**Source text**
# Tips For Newbies Re Transporting Heavy Gear



## BillWood (Jul 20, 2015)

Hello,

I have just bought a Rong Fu mill very similar to this one http://www.ebay.com.au/itm/151748144655

Cost me approx $500 US dollars, figured I had to buy a mill, any mill, and start learning and then buy the mill that I really need after having done some learning.

I know nothing about mills - I know I want to learn how to use one. I went for this because its local and easy to get to and it looks solid rather than flimsy with plastic gears and narrow rubber belts etc.

From available online manuals it looks like it weighs approx 300kg.

Gulp !! and I thought the 160kg small 9" lathe was big and heavy.

So  ..........  Any traps or tips regarding  shifting this thing ?

and could we turn this thread into a general tips and traps thread for newbies who have just bought their first heavy thing whether it be a grinder / lathe / mill / shaper / anything

Any good previous threads or web pages ? Will do some googling.

WHats your standard toolkit of useful things to take with you ?

So far I have assembled

Spanners, and shifting spanner, and pliers
Pencil paper
tape measure
round wooden posts 3" diameter for rollers to roll this thing along the floor
battery drill and drill bits and screws
some very slippery offcuts of teflon
some sheets of plywood - might be able to make a sled with the Teflon
big crowbar
smaller pinch bars "jemmy"

**Record extracts**

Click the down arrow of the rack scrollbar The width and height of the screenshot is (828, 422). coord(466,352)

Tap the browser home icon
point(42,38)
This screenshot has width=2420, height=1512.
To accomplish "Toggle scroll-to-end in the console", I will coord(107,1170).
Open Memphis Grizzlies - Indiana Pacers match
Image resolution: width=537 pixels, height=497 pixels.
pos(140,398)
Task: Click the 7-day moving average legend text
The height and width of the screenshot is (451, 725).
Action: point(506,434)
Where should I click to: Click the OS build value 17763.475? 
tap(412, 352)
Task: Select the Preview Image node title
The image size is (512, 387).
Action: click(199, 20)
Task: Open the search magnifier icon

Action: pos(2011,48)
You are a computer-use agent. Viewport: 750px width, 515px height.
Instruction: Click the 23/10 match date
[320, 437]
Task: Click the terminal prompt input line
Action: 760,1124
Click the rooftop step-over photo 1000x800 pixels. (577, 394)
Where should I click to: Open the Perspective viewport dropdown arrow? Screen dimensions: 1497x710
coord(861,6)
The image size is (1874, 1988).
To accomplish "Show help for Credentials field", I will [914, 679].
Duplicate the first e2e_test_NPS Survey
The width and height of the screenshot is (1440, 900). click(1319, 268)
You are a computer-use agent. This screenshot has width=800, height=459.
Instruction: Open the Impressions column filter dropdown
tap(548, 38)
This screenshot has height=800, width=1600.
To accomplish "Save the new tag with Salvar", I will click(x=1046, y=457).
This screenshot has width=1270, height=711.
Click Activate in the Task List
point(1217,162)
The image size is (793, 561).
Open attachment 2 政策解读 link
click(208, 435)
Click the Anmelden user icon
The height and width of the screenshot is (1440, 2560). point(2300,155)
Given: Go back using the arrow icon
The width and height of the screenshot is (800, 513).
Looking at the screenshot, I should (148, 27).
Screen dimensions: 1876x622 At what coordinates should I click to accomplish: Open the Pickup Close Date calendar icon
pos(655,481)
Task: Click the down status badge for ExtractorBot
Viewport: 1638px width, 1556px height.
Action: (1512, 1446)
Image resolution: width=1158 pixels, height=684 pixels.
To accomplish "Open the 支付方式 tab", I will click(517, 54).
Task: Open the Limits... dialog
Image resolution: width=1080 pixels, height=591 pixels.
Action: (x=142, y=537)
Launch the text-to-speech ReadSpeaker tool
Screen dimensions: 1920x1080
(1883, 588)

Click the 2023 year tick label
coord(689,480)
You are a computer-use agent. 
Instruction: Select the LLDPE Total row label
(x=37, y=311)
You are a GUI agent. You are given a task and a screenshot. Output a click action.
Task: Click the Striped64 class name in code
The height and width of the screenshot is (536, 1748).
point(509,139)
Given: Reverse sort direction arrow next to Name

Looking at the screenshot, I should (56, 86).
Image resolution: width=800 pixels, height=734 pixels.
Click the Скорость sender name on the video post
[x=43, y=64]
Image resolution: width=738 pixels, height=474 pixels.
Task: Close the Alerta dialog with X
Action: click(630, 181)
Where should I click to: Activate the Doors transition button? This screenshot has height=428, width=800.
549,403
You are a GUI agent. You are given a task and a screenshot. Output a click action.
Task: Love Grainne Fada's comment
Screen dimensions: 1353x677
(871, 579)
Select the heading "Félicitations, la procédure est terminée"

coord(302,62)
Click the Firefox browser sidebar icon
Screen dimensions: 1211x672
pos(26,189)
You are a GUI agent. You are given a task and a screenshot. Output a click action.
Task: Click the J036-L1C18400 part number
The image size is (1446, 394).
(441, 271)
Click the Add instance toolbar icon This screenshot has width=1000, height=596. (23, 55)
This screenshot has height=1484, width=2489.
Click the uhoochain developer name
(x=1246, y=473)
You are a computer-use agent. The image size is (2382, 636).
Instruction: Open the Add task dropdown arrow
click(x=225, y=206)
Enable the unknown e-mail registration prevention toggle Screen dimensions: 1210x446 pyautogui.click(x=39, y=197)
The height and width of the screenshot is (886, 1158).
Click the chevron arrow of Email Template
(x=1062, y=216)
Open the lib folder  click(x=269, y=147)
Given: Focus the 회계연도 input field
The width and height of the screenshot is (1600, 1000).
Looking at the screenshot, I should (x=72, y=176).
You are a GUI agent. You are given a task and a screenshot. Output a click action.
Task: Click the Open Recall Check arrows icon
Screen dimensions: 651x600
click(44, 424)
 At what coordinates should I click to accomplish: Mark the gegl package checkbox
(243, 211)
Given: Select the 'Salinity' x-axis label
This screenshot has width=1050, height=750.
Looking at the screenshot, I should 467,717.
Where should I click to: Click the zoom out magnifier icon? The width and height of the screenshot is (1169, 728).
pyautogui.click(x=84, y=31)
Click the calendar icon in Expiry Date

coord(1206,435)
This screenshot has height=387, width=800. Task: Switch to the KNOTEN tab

**Task set**
[A] Reproduce the forum thread on moving heavy gear from "Cost me approx" to "weighs approx 300kg.".
[B] Answer these questions using the forum thread on moving heavy gear:
(i) Approximately how much did the mill cost in US dollars?
(ii) According to the available online manuals, roughly how much does the mill weigh?
(iii) What diameter are the round wooden posts intended for use as rollers?
The data plays no part in what follows.

**Problem solutions**
[A]
Cost me approx $500 US dollars, figured I had to buy a mill, any mill, and start learning and then buy the mill that I really need after having done some learning.

I know nothing about mills - I know I want to learn how to use one. I went for this because its local and easy to get to and it looks solid rather than flimsy with plastic gears and narrow rubber belts etc.

From available online manuals it looks like it weighs approx 300kg.

[B]
(i) Approximately $500.
(ii) Approximately 300kg.
(iii) 3 inches.